What the task asks:
Please copy the leading lines of the entries below exactly, concluding with the line in which "drugs (131, 868)" occurs.

Task input:
= Beginning of Section =
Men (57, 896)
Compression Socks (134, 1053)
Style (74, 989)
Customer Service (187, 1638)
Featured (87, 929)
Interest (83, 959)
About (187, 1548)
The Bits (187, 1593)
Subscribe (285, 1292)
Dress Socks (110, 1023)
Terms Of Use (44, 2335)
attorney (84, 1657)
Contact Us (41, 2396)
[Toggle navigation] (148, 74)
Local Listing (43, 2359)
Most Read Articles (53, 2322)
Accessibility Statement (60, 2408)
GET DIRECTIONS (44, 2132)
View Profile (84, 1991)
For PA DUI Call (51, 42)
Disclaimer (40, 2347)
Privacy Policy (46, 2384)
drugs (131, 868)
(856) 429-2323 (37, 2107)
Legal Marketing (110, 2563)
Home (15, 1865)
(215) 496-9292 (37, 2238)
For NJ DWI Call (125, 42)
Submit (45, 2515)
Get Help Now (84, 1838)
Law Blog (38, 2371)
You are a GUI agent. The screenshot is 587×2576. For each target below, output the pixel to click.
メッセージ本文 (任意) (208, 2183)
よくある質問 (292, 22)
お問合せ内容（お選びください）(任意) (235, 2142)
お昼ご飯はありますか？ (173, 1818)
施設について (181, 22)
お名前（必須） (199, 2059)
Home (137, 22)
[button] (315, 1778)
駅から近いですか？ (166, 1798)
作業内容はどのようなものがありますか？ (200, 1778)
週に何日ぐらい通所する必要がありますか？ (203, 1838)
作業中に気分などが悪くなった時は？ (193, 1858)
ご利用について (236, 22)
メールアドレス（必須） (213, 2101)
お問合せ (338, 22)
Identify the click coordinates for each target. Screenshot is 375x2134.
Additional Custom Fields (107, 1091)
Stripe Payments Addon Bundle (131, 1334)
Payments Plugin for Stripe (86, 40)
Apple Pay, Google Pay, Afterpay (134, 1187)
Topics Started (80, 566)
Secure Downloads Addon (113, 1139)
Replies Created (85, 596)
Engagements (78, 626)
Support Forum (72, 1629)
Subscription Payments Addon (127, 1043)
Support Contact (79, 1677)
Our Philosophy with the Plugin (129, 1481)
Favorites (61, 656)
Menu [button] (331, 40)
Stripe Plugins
= End of Section =
Answer box:
Men (57, 896)
Compression Socks (134, 1053)
Style (74, 989)
Customer Service (187, 1638)
Featured (87, 929)
Interest (83, 959)
About (187, 1548)
The Bits (187, 1593)
Subscribe (285, 1292)
Dress Socks (110, 1023)
Terms Of Use (44, 2335)
attorney (84, 1657)
Contact Us (41, 2396)
[Toggle navigation] (148, 74)
Local Listing (43, 2359)
Most Read Articles (53, 2322)
Accessibility Statement (60, 2408)
GET DIRECTIONS (44, 2132)
View Profile (84, 1991)
For PA DUI Call (51, 42)
Disclaimer (40, 2347)
Privacy Policy (46, 2384)
drugs (131, 868)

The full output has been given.